Don’t know your merino from your mohair? Don’t worry, in this handy guide we’ll explain the differences between the most often-used types of wool. So you can make the right choice, whether you’re looking for a beautiful cosy blanket or a sumptuous sweater.
Harvested from the angora goat, mohair is silky, soft and highly insulating. Often used for baby clothes, suits and blankets, mohair is resilient and dirt-resistant. Garments made from mohair have a lovely drape and the fibres take dyes particularly effectively, as well as having gorgeous natural colours.
Merino sheep are generally found in Australia and New Zealand. The fibres of this wool have small scales, making it a lightweight, fine wool that is perfect for base layers and blankets thanks to its great temperature-regulating properties.

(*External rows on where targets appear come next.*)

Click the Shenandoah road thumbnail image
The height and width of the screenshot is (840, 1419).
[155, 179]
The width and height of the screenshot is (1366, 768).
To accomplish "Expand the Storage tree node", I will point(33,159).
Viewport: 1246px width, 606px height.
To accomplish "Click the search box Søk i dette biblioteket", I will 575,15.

One of the most luxurious types of wool, cashmere comes from the supersoft under layer of wool from the Kashmir goat in India, Tibet, China and Mongolia. Thanks to its softness and warmth cashmere is beloved for its silky feel in scarves, clothing and cashmere throws. Due to its rarity it tends to be more expensive and is less durable than other types of wool.

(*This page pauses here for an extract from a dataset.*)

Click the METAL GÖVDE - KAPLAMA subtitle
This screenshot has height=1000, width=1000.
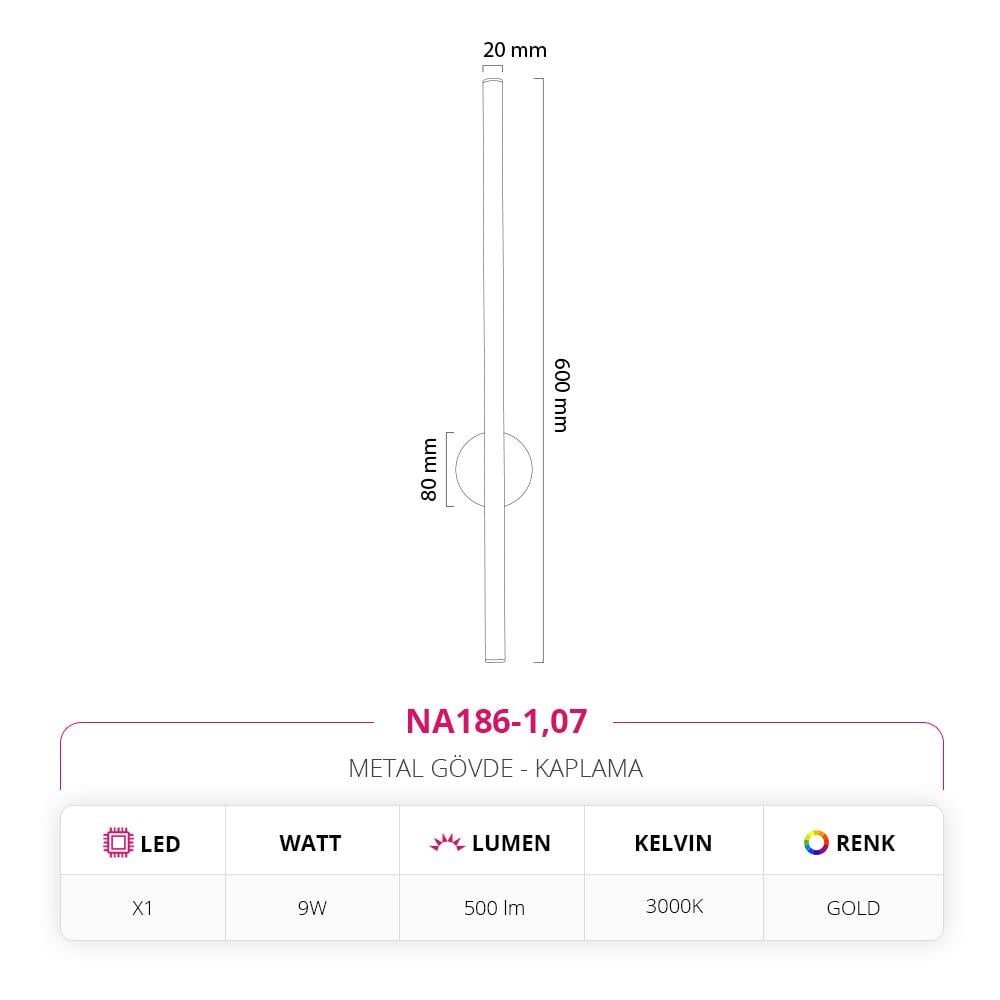pos(495,768)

Taken from the first shearing of a lamb when they are six or seven months old, lambswool is very smooth and soft. It’s also resilient, hypoallergenic and perfect for garments that are worn next to the skin, or for bedding. It can only be harvested once, which makes it more expensive that ordinary sheep wool.
Once originally found in South America, fields of these fluffy, camel-like creatures are now commonplace around the world. Alpaca wool is silky and supersoft, with great insulating properties. It’s often used in blankets, knits and sportswear, and has a lovely range of natural colours. As well as being comfortable to the touch, alpaca wool is strong and pill-resistant.

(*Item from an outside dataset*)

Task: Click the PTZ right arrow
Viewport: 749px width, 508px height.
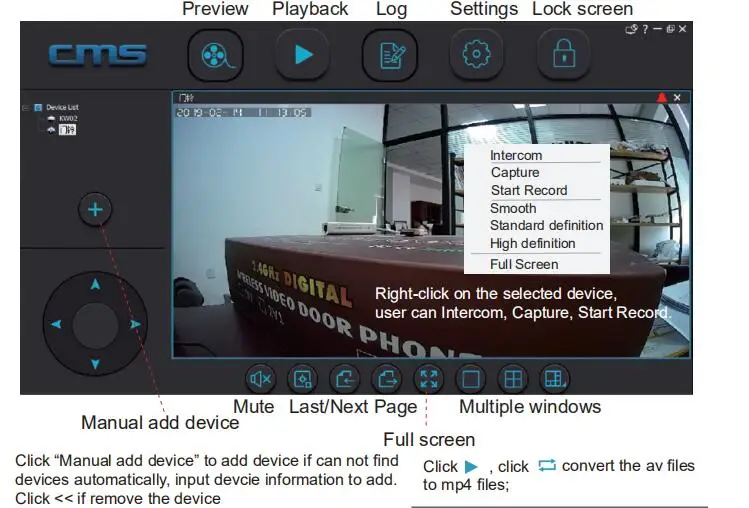Action: pos(136,324)
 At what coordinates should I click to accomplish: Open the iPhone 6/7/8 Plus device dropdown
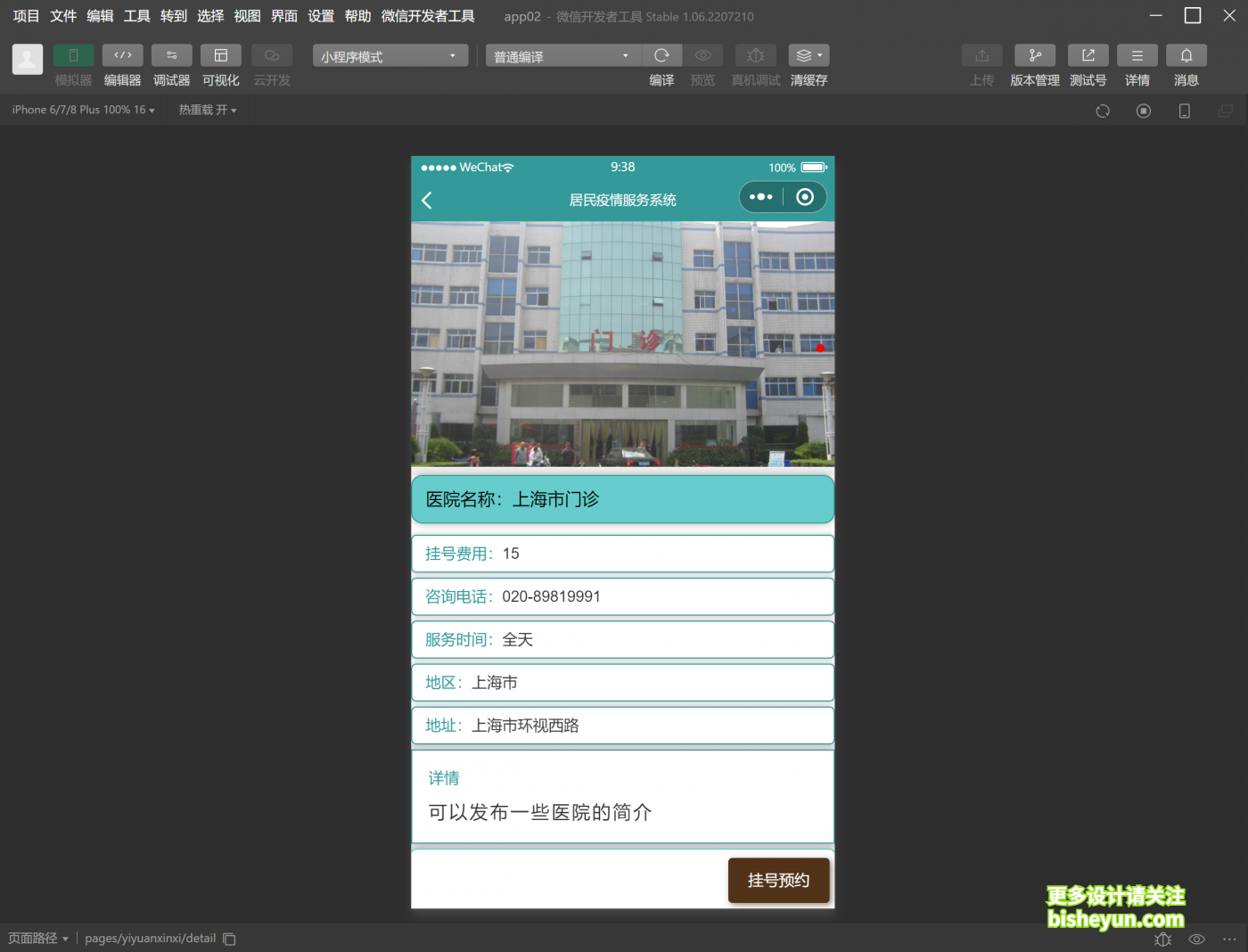click(x=83, y=110)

Harvested from the angora rabbit, this wool is not to be confused with mohair, that comes from the angora goat. Due to its hollow fibres, angora is very lightweight and fine, and is often blended with other types of wool to make it less fragile. It has great temperature-regulating properties, is warm and cosy, and is resistant to odours.
If a garment’s label lists it as composed of ‘wool’ it refers to ordinary sheep wool. The scales on this wool are larger, which can make it feel itchy, but it is cheaper and very warm, making it great for larger pieces like wool throws.